[What to do]
Reproduce the stretch of the material below from the line containing "The height and width of the screenshot is (797, 881)." through the line containing "center [391, 509].", keeping every character unchanged.

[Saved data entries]

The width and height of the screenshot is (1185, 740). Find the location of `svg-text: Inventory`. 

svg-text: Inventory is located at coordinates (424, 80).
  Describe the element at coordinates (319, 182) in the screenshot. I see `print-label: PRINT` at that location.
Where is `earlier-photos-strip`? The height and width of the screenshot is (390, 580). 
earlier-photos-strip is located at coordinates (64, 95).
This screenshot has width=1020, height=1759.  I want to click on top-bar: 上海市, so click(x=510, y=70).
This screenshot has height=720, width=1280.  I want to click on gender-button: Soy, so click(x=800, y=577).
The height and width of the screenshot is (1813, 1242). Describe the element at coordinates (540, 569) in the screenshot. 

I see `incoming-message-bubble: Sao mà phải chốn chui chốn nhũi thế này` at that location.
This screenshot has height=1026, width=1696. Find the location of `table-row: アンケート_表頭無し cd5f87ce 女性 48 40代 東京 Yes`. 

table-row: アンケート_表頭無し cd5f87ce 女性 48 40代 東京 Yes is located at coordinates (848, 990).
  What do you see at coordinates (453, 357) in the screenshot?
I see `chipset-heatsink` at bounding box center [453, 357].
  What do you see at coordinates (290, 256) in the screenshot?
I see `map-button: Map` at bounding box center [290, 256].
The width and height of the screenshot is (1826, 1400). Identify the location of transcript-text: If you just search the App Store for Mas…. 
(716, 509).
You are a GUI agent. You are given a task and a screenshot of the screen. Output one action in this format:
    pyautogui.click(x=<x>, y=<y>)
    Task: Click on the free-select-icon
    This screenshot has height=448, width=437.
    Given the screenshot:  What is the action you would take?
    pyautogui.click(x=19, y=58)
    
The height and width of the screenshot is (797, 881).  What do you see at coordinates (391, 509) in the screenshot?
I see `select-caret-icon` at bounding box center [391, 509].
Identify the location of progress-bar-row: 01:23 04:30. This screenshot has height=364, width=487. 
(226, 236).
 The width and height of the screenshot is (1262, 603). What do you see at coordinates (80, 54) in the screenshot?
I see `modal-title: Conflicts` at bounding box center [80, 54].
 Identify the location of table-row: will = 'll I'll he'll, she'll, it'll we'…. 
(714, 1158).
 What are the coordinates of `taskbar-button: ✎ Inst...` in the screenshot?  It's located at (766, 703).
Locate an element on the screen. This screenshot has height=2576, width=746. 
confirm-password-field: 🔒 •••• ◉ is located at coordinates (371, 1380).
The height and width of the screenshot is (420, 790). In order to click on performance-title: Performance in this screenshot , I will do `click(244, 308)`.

[Exercise answer]
The height and width of the screenshot is (797, 881).  What do you see at coordinates (391, 509) in the screenshot?
I see `select-caret-icon` at bounding box center [391, 509].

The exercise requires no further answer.